» **Records for processing**
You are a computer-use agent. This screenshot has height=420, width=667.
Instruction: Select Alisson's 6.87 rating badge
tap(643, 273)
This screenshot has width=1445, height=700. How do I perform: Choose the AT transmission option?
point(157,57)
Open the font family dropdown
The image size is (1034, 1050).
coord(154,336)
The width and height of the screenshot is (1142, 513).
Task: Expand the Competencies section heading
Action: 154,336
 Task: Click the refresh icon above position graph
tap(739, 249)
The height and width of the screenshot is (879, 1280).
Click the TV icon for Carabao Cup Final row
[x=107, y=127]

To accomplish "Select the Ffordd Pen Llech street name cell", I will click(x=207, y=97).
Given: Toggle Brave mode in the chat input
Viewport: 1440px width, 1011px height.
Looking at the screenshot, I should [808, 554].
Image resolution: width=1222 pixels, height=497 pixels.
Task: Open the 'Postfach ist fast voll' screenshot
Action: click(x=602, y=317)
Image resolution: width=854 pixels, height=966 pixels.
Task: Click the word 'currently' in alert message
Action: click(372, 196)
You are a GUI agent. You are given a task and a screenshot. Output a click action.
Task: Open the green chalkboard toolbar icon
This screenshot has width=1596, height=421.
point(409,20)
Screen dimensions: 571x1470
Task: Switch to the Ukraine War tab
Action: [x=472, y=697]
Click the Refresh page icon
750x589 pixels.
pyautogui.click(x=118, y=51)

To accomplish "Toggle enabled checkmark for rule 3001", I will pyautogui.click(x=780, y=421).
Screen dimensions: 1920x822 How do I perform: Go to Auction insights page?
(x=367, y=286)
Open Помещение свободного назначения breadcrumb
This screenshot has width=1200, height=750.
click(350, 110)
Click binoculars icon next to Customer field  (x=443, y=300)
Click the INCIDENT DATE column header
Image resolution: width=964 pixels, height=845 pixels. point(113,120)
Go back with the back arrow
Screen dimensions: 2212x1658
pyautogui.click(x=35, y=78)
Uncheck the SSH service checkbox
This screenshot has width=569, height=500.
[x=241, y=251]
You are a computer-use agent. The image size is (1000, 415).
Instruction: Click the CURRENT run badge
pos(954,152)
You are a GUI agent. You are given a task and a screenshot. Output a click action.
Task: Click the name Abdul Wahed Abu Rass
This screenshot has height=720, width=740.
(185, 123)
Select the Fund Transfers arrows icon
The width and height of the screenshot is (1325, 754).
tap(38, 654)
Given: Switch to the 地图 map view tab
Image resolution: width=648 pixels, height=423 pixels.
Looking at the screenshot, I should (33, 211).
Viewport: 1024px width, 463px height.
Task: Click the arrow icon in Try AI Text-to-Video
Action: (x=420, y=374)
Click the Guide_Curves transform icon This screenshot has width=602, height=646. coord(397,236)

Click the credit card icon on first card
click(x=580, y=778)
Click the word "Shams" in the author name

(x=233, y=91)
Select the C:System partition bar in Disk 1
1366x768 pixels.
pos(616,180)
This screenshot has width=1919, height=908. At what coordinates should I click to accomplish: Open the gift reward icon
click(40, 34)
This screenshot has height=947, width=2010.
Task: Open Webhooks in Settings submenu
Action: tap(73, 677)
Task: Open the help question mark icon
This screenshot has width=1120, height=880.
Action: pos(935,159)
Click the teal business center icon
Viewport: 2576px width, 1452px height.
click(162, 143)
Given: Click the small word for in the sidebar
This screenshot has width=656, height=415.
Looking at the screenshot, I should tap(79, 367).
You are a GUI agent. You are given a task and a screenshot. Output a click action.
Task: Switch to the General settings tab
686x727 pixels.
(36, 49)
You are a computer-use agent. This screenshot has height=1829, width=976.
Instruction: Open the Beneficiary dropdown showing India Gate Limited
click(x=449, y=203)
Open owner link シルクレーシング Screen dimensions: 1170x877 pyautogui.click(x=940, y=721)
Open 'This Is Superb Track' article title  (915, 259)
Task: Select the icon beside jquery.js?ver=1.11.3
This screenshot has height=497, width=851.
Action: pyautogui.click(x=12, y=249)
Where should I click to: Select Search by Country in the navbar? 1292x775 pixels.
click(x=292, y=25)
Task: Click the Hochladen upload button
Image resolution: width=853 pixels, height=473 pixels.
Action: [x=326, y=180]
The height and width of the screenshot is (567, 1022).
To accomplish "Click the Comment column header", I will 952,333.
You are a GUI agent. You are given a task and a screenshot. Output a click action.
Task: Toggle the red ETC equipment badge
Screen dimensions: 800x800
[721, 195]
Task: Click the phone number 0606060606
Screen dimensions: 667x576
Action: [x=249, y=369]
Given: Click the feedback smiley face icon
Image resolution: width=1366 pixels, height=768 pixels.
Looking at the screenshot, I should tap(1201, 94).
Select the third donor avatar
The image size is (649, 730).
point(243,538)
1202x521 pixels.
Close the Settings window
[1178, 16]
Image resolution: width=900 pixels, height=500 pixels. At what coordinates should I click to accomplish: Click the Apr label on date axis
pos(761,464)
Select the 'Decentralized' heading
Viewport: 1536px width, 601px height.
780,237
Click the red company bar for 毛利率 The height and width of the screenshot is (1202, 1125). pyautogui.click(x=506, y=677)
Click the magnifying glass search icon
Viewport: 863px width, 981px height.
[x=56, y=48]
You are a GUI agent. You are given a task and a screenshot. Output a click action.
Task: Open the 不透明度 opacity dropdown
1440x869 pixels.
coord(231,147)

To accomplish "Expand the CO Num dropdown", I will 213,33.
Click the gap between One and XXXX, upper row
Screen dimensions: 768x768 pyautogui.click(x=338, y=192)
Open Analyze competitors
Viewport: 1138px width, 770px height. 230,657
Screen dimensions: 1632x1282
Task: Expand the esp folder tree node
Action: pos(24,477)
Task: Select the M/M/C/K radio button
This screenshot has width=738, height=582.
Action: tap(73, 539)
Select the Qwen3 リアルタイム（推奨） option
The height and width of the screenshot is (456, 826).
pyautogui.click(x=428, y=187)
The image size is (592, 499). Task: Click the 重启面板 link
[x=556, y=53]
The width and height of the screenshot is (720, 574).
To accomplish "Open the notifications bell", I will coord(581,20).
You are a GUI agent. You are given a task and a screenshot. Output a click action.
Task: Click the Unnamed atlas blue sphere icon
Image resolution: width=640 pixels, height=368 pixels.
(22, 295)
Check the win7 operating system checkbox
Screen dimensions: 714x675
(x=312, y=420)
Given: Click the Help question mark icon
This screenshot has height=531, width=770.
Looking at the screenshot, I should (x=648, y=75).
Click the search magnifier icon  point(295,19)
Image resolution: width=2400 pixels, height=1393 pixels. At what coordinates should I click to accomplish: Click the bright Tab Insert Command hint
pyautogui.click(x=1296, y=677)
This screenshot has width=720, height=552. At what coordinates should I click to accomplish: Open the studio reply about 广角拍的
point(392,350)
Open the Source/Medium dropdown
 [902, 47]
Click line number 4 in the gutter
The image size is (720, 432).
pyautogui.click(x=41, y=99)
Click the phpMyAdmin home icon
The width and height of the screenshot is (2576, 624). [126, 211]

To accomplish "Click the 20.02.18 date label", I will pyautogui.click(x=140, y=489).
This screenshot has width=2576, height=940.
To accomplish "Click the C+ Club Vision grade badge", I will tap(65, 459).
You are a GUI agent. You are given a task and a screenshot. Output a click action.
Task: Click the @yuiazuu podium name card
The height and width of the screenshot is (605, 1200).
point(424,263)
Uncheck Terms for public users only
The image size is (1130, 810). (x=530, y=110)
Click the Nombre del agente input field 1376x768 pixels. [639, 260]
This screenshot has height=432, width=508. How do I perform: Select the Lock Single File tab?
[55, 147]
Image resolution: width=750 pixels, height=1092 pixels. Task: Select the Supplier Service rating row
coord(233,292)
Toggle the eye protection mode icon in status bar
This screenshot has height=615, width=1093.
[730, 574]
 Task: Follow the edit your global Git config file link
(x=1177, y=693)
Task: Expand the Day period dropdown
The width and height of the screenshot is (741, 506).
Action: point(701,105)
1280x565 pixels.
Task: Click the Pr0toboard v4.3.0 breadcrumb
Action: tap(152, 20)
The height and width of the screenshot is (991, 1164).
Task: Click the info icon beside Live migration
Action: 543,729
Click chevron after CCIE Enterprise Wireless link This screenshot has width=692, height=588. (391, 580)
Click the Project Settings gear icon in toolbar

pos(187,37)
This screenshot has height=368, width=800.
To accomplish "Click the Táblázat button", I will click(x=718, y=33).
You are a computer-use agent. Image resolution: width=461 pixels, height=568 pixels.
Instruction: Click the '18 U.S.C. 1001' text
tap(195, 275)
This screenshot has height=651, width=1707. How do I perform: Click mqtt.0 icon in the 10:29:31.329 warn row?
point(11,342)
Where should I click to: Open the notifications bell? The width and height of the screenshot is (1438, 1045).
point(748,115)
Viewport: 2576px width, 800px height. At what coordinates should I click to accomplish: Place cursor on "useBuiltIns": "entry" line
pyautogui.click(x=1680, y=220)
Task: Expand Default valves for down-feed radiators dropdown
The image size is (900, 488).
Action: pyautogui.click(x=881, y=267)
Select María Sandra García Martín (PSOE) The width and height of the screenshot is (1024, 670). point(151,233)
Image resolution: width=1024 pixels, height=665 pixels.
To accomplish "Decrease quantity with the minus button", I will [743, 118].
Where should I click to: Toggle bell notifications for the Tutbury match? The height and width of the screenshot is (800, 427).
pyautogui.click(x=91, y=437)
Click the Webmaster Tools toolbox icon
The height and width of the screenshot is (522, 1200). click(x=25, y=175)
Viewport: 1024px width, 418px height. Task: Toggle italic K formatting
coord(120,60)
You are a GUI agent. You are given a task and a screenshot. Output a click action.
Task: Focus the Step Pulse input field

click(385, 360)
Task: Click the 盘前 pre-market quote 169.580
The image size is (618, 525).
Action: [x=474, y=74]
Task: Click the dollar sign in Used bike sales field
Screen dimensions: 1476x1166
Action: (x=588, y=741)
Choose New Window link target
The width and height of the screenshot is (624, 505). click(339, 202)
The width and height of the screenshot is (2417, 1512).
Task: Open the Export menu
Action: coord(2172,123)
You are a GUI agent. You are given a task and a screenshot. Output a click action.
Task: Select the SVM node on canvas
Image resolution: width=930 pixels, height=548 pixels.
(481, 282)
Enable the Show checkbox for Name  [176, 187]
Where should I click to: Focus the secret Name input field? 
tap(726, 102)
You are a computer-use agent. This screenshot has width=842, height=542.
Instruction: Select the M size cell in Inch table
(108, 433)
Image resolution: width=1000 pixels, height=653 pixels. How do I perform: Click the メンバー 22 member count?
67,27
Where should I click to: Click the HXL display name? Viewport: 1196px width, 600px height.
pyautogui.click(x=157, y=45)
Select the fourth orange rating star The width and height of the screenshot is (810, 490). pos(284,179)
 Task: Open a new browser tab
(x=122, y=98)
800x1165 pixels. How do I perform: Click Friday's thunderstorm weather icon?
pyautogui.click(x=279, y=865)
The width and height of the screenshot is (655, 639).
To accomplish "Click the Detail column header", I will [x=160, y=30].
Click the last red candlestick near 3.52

» **The problem**
Lines that include the word "question" — how many are there in the data? Answer with the number alone.

» **Problem solution**
2